When director Peter Jackson announced that he would be filming The Hobbit in 48fps (double the frame rate of the industry standard 24fps), it sounded like a brilliant idea: crystal-clear resolution, a feeling of realism and elimination of motion blur.  However, the response to some test footage projected at 48fps at CinemaCon was not as glowing as one would have expected.  Steve was on hand to view the footage and described it by saying:

“The 48fps is so jarring that I’m not sure casual moviegoers will enjoy it.”

I recommend checking out Steve’s video blog in which he discusses his reaction to viewing The Hobbit footage in 48fps. Jackson spoke briefly in response to the criticism. Hit the jump to see what he has to say.

EW reports peter-jackson-martin-freeman-the-hobbit-set-imagethat word of the lukewarm reaction to Jackson’s footage for The Hobbit elicited a bit of frustration from the director.  Much like Steve described as a transition from silent movies to those with sound or from black and white to color, projection at 24fps to 48fps may be the way of cinematic future…we just happen to be experiencing some growing pains. As Jackson put it:

“Nobody is going to stop. This technology is going to keep evolving.”

During the presentation, Jackson did notice that many people seemed to get over their initial anxiety:

“I just wonder if it they were getting into the dialogue, the characters and the story. That’s what happens in the movie. You settle into it.”

I haven’t seen the 48fps myself, but it seems reminiscent of the transition to HDTV, where movements were just a bit off, news anchors’ make-up was glaringly obvious and every facial imperfection was viewable in the highest resolution.  We got over it.  Hopefully, theater goers will have the option of watching it in 24fps vs 48fps when it opens December 14th, but in time, I’d wager that 48fps is here to stay. Check out the synopsis for The Hobbit below:

“The Hobbit” follows the journey of title character Bilbo Baggins, who is swept into an epic quest to reclaim the lost Dwarf Kingdom of Erebor, which was long ago conquered by the dragon Smaug. Approached out of the blue by the wizard Gandalf the Grey, Bilbo finds himself joining a company of thirteen dwarves led by the legendary warrior, Thorin Oakensheild. Their journey will take them into the Wild; through treacherous lands swarming with Goblins and Orcs, deadly Wargs and Giant Spiders, Shapeshifters and Sorcerers.

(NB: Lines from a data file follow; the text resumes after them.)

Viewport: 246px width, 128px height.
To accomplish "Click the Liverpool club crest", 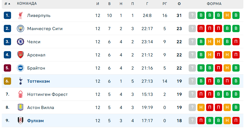I will click(20, 15).
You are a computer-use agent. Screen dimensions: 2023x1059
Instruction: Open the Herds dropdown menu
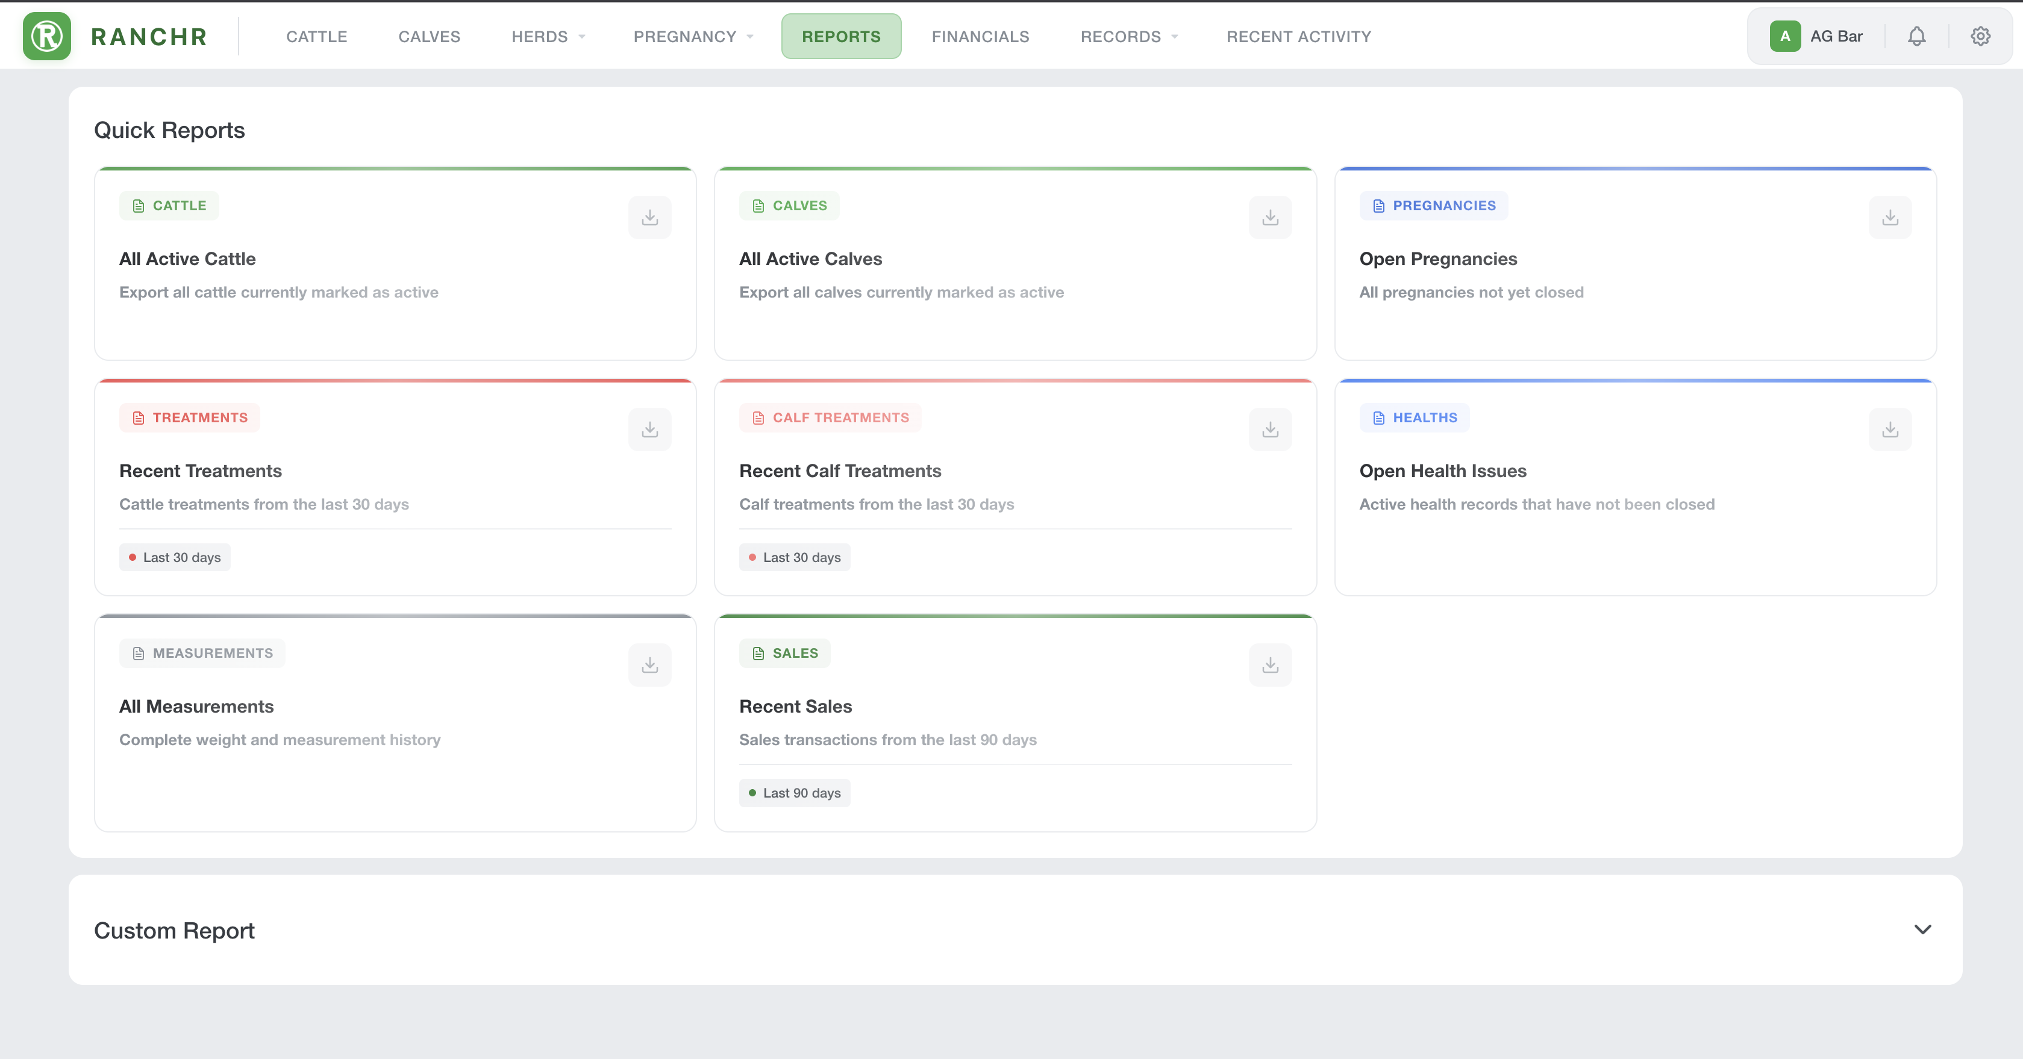pyautogui.click(x=548, y=37)
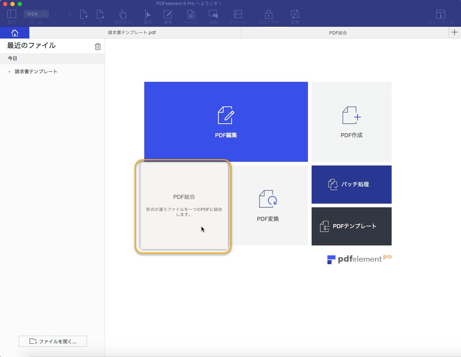Switch to the PDF結合 tab
Viewport: 461px width, 357px height.
(x=338, y=33)
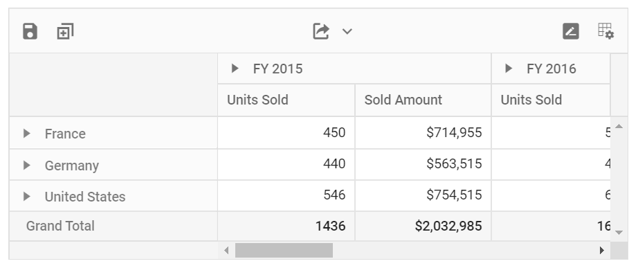638x268 pixels.
Task: Expand the FY 2016 column header
Action: (x=509, y=69)
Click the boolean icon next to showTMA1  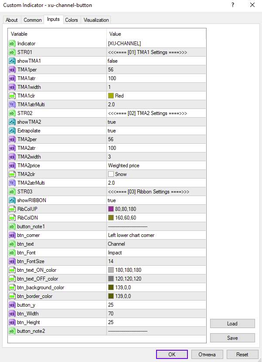tap(12, 61)
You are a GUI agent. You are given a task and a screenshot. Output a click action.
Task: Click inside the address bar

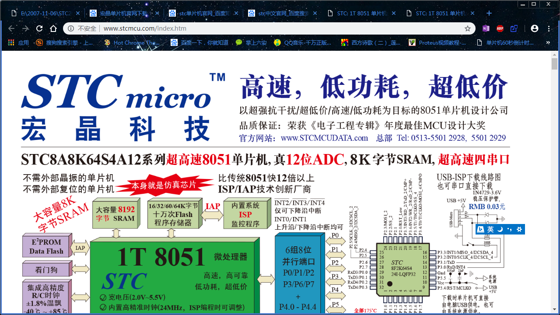pyautogui.click(x=175, y=28)
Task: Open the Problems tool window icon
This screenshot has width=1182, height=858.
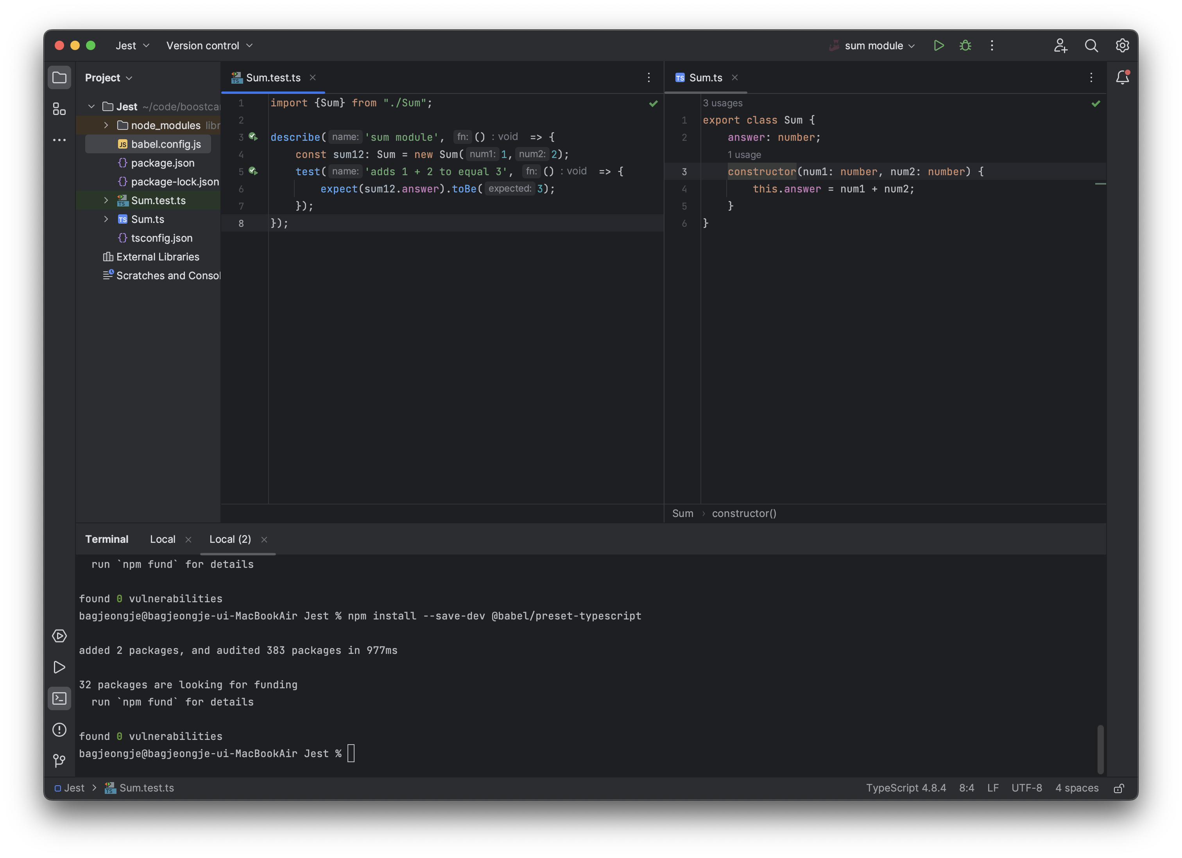Action: tap(59, 729)
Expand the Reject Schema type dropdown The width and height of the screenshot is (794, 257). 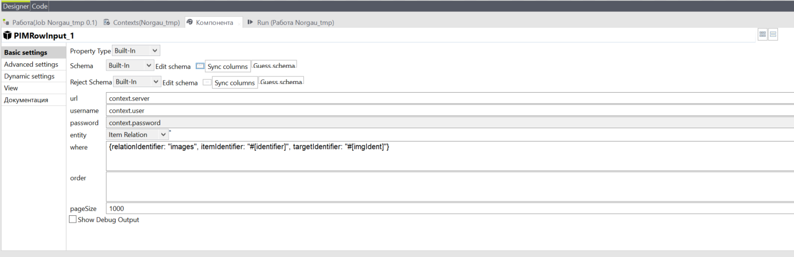(137, 82)
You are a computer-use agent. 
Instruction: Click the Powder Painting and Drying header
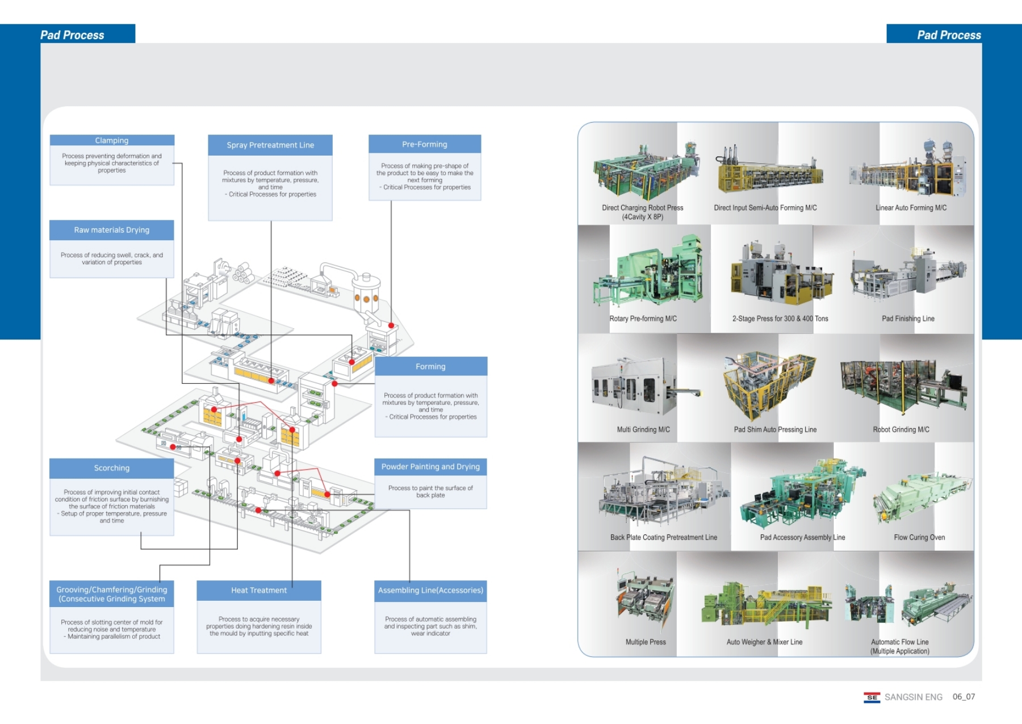point(430,467)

Although their goal lies to the East and the wastelands of the Lonely Mountain first they must escape the goblin tunnels, where Bilbo meets the creature that will change his life forever … Gollum.

Here, alone with Gollum, on the shores of an underground lake, the unassuming Bilbo Baggins not only discovers depths of guile and courage that surprise even him, he also gains possession of Gollum’s “precious” ring that holds unexpected and useful qualities … A simple, gold ring that is tied to the fate of all Middle-earth in ways Bilbo cannot begin to know.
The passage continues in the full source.